Details
-
Bug
-
Status: Resolved
-
Minor
-
Resolution: Incomplete
-
2.4.3
-
None
-
Hadoop 2.8.4
Description
I have been testing what happens to a running structured streaming that is writing to HDFS when all datanodes are down/stopped or all cluster is down (including namenode)
So I created a structured stream from kafka to a File output sink to HDFS and tested some scenarios.
We used a very simple streamings:
spark.readStream() .format("kafka") .option("kafka.bootstrap.servers", "kafka.server:9092...") .option("subscribe", "test_topic") .load() .select(col("value").cast(DataTypes.StringType)) .writeStream() .format("text") .option("path", "HDFS/PATH") .option("checkpointLocation", "checkpointPath") .start() .awaitTermination();
After stopping all the datanodes the process starts logging the error that datanodes are bad.
That's correct...
2019-07-03 15:55:00 [spark-listener-group-eventLog] ERROR org.apache.spark.scheduler.AsyncEventQueue:91 - Listener EventLoggingListener threw an exception java.io.IOException: All datanodes [DatanodeInfoWithStorage[10.2.12.202:50010,DS-d2fba01b-28eb-4fe4-baaa-4072102a2172,DISK]] are bad. Aborting... at org.apache.hadoop.hdfs.DataStreamer.handleBadDatanode(DataStreamer.java:1530) at org.apache.hadoop.hdfs.DataStreamer.setupPipelineForAppendOrRecovery(DataStreamer.java:1465) at org.apache.hadoop.hdfs.DataStreamer.processDatanodeError(DataStreamer.java:1237) at org.apache.hadoop.hdfs.DataStreamer.run(DataStreamer.java:657)
The problem is that even after starting again the datanodes the process keeps logging the same error all the time.

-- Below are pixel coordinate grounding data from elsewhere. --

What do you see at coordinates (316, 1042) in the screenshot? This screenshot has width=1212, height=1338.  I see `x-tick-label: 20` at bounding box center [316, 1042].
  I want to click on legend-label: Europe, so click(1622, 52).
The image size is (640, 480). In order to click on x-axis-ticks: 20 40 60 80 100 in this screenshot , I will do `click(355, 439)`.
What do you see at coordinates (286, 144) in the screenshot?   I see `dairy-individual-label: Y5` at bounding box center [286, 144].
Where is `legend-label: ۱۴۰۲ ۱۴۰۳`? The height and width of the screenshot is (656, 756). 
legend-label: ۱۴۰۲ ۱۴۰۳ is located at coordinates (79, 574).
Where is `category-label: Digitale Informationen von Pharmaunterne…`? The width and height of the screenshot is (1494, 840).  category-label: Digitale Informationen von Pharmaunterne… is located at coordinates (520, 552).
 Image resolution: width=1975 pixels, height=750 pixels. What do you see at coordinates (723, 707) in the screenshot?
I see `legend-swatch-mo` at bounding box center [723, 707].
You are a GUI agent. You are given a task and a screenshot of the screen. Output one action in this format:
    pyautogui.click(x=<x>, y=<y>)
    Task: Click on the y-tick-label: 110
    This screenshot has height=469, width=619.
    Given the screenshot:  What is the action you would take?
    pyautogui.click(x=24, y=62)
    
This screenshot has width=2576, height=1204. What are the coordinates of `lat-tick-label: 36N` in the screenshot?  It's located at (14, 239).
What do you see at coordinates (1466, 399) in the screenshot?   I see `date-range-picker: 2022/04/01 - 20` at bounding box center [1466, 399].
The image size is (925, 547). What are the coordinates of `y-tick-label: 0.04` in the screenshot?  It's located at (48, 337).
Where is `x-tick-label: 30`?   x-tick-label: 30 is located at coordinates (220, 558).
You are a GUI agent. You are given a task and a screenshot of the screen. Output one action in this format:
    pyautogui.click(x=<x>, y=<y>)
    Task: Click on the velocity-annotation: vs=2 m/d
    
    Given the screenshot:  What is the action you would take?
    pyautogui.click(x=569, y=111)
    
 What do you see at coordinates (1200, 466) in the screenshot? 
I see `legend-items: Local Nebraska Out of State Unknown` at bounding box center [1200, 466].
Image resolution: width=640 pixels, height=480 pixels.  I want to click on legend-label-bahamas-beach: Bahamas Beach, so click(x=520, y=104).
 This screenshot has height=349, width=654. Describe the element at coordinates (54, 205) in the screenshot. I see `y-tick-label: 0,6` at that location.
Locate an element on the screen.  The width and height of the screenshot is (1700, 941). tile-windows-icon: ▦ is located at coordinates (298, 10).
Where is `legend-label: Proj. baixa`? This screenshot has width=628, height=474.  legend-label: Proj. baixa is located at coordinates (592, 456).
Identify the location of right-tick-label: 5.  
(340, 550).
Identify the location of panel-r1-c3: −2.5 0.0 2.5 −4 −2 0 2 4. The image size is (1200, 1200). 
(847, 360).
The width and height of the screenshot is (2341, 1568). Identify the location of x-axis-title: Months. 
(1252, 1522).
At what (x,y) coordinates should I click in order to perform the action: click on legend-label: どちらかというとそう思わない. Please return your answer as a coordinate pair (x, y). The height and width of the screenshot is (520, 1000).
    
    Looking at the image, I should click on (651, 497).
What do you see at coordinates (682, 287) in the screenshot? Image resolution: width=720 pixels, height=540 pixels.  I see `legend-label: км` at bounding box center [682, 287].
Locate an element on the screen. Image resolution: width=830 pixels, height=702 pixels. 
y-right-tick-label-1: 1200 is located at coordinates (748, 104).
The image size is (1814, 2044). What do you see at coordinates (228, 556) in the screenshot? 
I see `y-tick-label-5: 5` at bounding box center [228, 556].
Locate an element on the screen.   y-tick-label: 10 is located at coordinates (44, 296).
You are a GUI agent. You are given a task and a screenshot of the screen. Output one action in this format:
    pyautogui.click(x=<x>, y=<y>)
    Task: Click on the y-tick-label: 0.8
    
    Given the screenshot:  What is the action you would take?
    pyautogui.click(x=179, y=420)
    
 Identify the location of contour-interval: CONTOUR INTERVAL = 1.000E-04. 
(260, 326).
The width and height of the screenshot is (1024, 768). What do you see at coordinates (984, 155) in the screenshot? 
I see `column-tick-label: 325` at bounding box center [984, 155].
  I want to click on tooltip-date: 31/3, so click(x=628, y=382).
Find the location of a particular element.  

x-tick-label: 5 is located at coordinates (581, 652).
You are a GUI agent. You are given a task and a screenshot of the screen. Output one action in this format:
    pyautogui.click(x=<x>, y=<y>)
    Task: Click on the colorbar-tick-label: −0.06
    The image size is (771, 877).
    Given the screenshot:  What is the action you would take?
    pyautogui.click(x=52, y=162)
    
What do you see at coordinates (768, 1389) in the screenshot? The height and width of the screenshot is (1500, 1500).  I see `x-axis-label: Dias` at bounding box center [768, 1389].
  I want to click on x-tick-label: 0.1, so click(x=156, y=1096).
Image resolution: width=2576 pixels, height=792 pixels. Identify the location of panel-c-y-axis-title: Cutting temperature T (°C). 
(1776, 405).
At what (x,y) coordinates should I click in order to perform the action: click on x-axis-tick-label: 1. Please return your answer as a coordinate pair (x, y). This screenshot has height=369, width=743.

We checked and the WriteStream to HDFS recovered successfully after starting the datanodes and the output sink worked again without problems.
I have been trying some different HDFS configurations to be sure it's not a client config related problem but with no clue about how to fix it.
It seams that something is stuck indefinitely in an error loop.